┌─ FRAGMENTO PROPORCIONADO
Trump viene tomando decisiones ruinosas. La idea de reunirse con el delirante líder de Corea del Norte - que no puede salir bien – preocupa a los pocos asesores sensatos que le quedan y al sistema de inteligencia política americano.  La cumbre no aliviará las tensiones de una nueva guerra fría, sino que las aumentará, frente a la más que posible eventualidad de un final de sainete con rencores, amenazas y escaramuzas costosas.

El partido republicano, que en un principio parecía que pondría límites a su presidente, fue seducido con la dulce melodía del aumento notorio del gasto armamentista y el de las operaciones de inteligencia y bélicas. El gasto militar es un suculento botín para muchos sectores del partido, como lo son los servicios de tercerización de tareas de guerra y la subcontratación de empresas privadas de soporte en el campo de batalla y aún operativas, en misiones de espionaje y en operaciones secretas de la CIA o la NSA. Que además de su adjudicación discrecional, tienen la ventaja de no ser auditadas. Esto asegura el apoyo de un importante número de senadores.

Mientras se siguen discutiendo otras reformas igualmente peligrosas, retrógradas y rentables, Donald avanza sobre la economía mundial con su versión proteccionista al mejor estilo de los años 30, con los recargos específicos al acero y el aluminio, los aranceles por 60.000 millones de dólares al voleo que impone a China, el repudio y revisión de tratados,  y amenazas diversas en caso de retaliación. Esta protección también es del agrado de los estados republicanos del norte, que vieron esfumarse sus industrias primero por la obsolescencia propia y luego por el efecto de la globalización. Trump suma apoyo republicano, pero como se verá, los estados del sur - demócratas – sufren y sufrirán las consecuencias, de estas medidas. Y también las sufrirá el conjunto de la sociedad americana.

Tanto esta política como la de las rebajas impositivas, ha “vendido” a Trump como una especie de paladín libertario, un luchador por la ortodoxia económica de la mejor Escuela Austríaca, un campeón de los derechos de los que no tienen trabajo, los desplazados del pasado y los futuros desplazados por la robótica, la competencia desleal de toda la humanidad y otros fantasmas. Apresurémonos a decir que estas políticas no tienen nada de ortodoxia, ni son liberales, ni son de la escuela austríaca ni tienen pies ni cabeza.

China ha tenido y tiene conductas comerciales reprobables que debe modificar, pero  eso no debe llevar a verla como el monstruo que pinta el multifallido magnate. Y aun si lo fuera, habría que aplicar el principio fundacional de la teoría del libre comercio: si un país estuviese loco y regalase sus productos, los consumidores de EEUU y el resto del mundo deberían aprovecharse de tal generosidad y comprarle a raudales para usufructuar semejante ganga.
└─
┌─ DATOS PROPORCIONADOS
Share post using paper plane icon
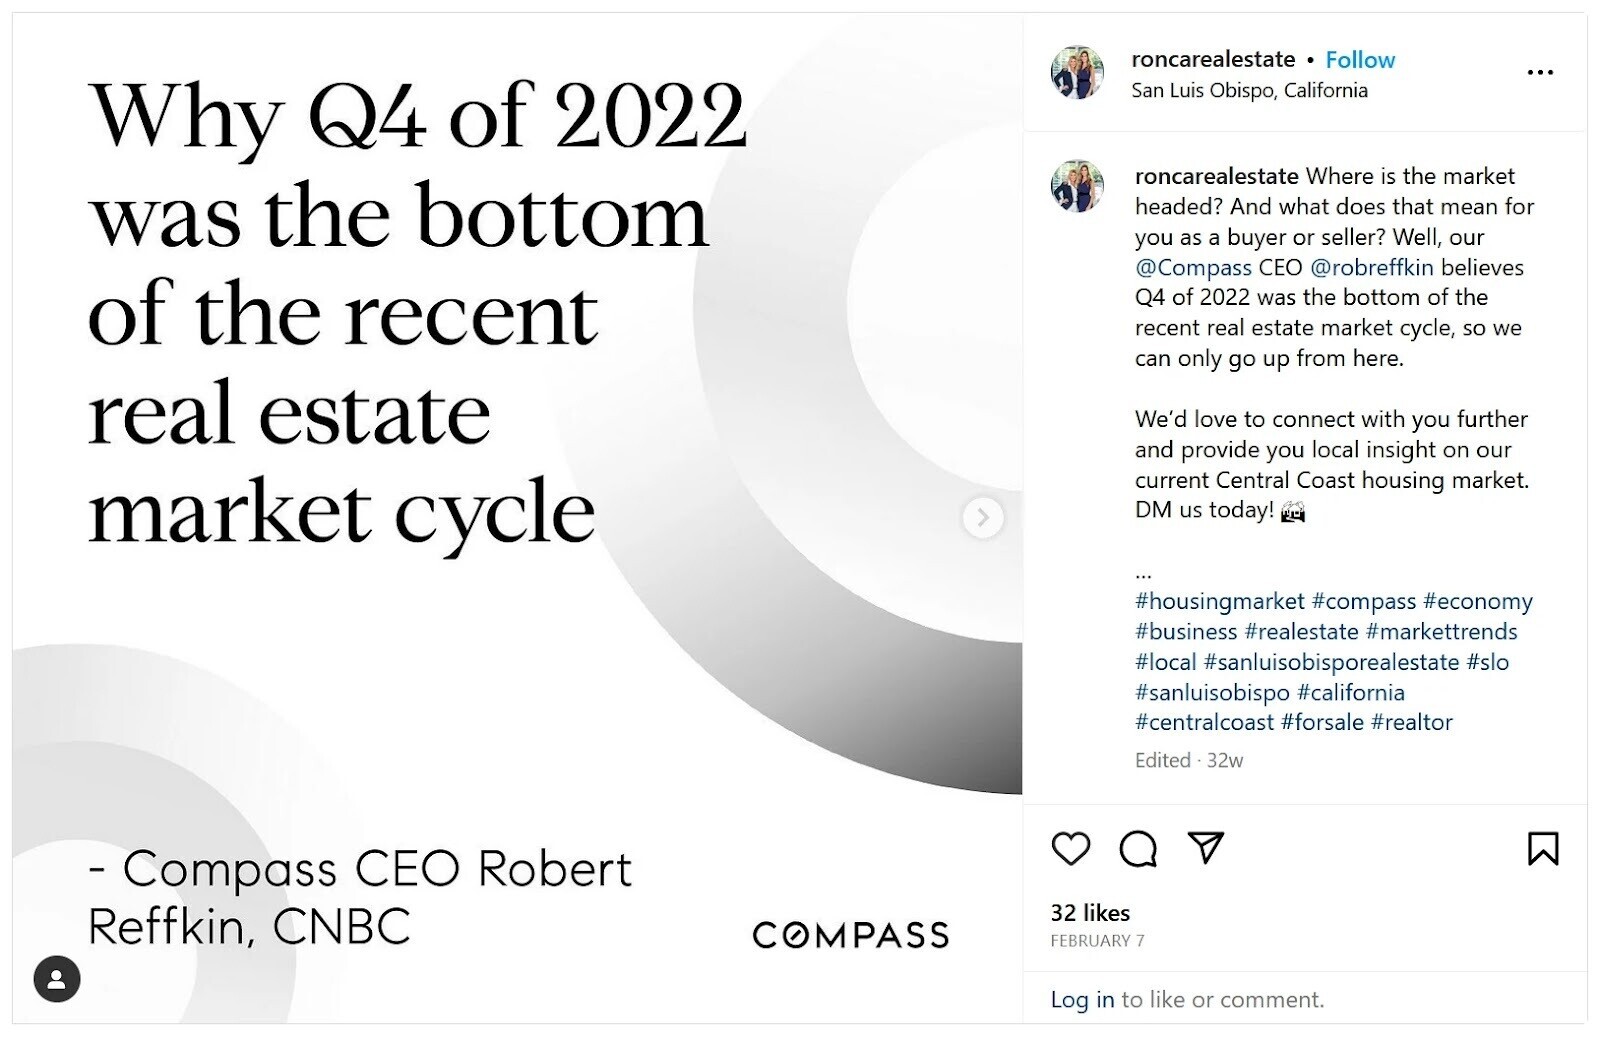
└─
[CONSIGNA]:
Responde estas preguntas sobre el fragmento acerca de Trump:
(a) ¿Qué dos organismos se nombran en relación con las operaciones secretas?
(b) ¿A qué dos metales se aplican los recargos específicos?
(c) ¿De qué escuela económica se dice que Trump fue "vendido" como defensor?
Los datos no son necesarios para resolver la consigna.

[RESPUESTA]:
(a) La CIA y la NSA.
(b) Al acero y al aluminio.
(c) De la Escuela Austríaca.